◆ **Problem description**
Check each line of the data for "status" and select those that have it.

◆ **Available data**
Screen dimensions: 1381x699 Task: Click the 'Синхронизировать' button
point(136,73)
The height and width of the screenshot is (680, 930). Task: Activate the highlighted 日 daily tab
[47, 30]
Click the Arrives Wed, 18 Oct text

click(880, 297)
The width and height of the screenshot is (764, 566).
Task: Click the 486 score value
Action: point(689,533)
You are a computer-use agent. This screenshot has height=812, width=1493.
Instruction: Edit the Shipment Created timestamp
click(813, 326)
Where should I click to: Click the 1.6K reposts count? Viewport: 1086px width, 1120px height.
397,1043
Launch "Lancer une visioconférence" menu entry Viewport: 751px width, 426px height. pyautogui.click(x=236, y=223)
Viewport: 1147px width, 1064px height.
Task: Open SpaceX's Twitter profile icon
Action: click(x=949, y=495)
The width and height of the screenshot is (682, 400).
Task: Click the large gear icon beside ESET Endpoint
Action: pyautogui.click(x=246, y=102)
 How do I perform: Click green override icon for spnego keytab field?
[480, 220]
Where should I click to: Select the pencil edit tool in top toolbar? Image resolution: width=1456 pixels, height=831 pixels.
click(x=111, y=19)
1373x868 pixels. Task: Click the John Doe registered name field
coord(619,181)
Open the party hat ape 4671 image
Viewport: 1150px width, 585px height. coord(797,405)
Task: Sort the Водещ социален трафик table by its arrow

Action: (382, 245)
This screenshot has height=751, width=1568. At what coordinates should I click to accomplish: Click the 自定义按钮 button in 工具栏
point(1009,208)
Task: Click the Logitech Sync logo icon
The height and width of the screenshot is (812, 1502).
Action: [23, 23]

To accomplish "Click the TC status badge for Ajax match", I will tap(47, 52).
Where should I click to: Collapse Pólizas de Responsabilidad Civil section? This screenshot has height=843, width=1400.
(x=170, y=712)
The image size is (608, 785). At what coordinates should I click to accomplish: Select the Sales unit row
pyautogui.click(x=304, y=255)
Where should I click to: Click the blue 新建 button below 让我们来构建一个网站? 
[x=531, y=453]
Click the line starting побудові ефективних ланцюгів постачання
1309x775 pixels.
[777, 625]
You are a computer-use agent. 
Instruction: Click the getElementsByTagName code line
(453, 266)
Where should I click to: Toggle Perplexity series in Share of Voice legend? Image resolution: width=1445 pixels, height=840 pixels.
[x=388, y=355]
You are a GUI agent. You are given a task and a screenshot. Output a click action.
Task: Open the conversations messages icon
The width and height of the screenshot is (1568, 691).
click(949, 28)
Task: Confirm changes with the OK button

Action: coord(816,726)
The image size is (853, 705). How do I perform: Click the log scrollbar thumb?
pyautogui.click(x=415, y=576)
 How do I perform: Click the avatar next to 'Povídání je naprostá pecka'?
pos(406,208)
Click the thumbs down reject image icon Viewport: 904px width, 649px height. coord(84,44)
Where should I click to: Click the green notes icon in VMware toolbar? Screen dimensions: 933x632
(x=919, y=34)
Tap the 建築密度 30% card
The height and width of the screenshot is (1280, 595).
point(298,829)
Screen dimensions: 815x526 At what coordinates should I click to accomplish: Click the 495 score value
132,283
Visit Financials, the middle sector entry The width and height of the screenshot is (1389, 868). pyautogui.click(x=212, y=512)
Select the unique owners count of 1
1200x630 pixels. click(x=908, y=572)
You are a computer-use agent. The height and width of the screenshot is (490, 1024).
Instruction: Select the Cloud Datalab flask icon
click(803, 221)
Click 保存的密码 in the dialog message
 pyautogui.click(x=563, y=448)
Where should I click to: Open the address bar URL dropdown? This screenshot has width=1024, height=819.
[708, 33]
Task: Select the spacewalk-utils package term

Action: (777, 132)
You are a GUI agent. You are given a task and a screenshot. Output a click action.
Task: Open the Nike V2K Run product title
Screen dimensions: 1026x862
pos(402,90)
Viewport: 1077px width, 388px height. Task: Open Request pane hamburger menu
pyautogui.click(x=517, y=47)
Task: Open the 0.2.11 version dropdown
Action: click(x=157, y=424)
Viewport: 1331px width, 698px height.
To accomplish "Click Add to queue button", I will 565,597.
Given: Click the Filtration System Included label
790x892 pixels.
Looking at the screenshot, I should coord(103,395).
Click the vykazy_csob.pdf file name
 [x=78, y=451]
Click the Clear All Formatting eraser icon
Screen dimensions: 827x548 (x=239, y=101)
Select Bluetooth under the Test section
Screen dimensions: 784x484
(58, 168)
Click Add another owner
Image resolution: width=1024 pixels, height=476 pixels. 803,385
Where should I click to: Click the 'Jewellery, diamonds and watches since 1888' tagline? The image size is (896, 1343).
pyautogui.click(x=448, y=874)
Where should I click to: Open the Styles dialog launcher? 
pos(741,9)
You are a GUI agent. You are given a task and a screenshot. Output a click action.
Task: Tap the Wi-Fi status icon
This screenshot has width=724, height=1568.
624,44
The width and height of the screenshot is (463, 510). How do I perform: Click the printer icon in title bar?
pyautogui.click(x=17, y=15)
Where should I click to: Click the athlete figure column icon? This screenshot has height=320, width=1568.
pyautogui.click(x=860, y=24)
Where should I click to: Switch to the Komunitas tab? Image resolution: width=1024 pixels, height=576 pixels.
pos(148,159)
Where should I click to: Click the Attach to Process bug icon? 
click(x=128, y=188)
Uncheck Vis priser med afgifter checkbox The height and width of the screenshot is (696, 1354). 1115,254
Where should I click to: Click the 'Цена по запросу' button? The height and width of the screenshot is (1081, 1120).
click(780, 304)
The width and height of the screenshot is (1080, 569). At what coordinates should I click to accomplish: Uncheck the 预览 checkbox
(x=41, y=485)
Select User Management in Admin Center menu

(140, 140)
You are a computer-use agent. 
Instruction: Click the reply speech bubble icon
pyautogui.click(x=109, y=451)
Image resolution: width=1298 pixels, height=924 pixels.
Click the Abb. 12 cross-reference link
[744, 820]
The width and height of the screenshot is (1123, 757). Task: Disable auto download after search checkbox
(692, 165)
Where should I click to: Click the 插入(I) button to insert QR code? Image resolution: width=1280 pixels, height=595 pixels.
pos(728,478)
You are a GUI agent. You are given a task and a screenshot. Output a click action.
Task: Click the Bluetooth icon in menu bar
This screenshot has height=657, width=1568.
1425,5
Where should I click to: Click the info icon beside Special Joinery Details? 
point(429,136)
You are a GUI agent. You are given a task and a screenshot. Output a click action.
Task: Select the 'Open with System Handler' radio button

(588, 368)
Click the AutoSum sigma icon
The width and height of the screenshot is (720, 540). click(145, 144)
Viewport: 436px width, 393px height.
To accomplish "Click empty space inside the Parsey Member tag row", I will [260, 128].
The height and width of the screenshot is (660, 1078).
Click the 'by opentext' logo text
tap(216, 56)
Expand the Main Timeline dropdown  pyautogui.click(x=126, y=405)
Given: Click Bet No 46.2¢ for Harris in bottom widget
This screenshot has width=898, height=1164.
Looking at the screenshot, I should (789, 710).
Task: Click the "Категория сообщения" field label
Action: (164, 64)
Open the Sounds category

◆ **Your solution**
To accomplish "Click the TC status badge for Ajax match", I will tap(47, 52).
Task: Tap the Wi-Fi status icon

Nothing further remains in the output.